Danny Maguire

Personal information
- Full name: Danny Maguire
- Date of birth: 9 September 1989 (age 36)
- Place of birth: Southwark, England
- Height: 6 ft 0 in (1.83 m)
- Position(s): Midfielder

Youth career
- 1997–2008: Queens Park Rangers

Senior career*
- Years: Team / Apps / (Gls)
- 2008–2009: Queens Park Rangers / 0 / (0)
- 2008: → AFC Wimbledon (loan) / 0 / (0)
- 2009: → Yeovil Town (loan) / 1 / (0)

= Danny Maguire =

English footballer

Danny Maguire (born 9 September 1989) is an English footballer who plays as a midfielder. He started his career with Queens Park Rangers, joining AFC Wimbledon on work experience in 2008 and Yeovil Town on loan in 2009.

==Career==

===Club career===
Maguire started his career as a youth team player with Queens Park Rangers (QPR) since the age of eight, signing a professional contract at the end of the 2007–08 season.

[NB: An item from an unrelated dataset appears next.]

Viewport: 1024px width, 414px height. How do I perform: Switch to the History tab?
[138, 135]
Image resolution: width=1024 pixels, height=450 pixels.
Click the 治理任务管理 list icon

In April 2008, he joined AFC Wimbledon on work experience with Romone Rose, making one appearance in their Isthmian League 2007–08 playoff semi-final against AFC Hornchurch.

He signed for Yeovil Town on loan in March 2009. He made his Football League debut on 18 April 2009, against Hartlepool United in the 3–2 home defeat in League One. Maguire was released from QPR in May 2009, along with four other players.